* Task item: Where a line below holds the string "will", that line goes into the answer.

+++ Given records +++

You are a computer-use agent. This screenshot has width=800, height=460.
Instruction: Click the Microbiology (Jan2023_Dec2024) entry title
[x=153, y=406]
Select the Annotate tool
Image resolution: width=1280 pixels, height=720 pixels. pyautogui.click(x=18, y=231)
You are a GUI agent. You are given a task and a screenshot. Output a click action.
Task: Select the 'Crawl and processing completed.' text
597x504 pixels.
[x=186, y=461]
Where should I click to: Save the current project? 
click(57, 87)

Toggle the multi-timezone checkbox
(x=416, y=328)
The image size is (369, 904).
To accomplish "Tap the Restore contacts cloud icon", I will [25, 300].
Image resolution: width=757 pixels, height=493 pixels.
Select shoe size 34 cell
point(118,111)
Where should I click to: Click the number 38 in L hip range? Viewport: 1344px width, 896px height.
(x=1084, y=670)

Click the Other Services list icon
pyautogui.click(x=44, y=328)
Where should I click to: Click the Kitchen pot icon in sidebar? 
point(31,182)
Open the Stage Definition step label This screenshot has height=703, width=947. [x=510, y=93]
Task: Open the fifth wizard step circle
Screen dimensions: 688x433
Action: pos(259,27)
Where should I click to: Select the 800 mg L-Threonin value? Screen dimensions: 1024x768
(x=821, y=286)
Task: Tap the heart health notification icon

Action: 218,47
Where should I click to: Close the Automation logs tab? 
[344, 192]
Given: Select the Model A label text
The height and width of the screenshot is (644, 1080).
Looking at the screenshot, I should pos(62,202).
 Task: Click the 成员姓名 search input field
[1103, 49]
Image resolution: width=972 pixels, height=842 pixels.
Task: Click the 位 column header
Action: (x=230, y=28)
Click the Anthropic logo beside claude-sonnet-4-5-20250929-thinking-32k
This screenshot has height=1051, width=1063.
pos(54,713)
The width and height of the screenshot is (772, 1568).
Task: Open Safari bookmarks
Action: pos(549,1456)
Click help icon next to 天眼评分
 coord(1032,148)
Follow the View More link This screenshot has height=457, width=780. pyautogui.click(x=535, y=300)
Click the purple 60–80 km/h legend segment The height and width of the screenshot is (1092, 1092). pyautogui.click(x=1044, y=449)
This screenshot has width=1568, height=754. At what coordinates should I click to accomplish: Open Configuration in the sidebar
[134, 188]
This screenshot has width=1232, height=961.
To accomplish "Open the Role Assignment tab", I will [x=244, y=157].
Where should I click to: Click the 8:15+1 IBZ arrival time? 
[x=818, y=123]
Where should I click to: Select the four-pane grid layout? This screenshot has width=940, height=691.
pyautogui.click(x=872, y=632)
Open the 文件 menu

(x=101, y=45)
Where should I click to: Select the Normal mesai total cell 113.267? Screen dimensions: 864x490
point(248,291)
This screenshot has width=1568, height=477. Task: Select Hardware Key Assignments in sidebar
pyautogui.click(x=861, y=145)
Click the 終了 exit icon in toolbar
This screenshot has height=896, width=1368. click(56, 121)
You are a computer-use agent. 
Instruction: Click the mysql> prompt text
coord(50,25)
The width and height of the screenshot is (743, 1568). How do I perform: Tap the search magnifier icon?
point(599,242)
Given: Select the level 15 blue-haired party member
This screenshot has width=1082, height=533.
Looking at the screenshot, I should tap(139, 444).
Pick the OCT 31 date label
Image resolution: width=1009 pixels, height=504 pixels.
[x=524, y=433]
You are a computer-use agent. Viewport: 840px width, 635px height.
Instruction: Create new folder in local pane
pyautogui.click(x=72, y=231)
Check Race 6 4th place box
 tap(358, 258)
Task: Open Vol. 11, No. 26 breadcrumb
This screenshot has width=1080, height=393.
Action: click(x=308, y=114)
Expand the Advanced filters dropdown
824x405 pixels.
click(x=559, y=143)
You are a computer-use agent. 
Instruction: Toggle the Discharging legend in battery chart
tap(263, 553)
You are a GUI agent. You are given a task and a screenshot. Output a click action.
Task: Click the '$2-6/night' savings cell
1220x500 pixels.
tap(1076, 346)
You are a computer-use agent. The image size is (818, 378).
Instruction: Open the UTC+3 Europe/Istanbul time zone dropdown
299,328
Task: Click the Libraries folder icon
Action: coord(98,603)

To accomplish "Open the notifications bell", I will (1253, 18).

+++

* Response area:
To accomplish "Tap the Restore contacts cloud icon", I will [25, 300].
To accomplish "Open the Role Assignment tab", I will [x=244, y=157].
To accomplish "Open the notifications bell", I will (1253, 18).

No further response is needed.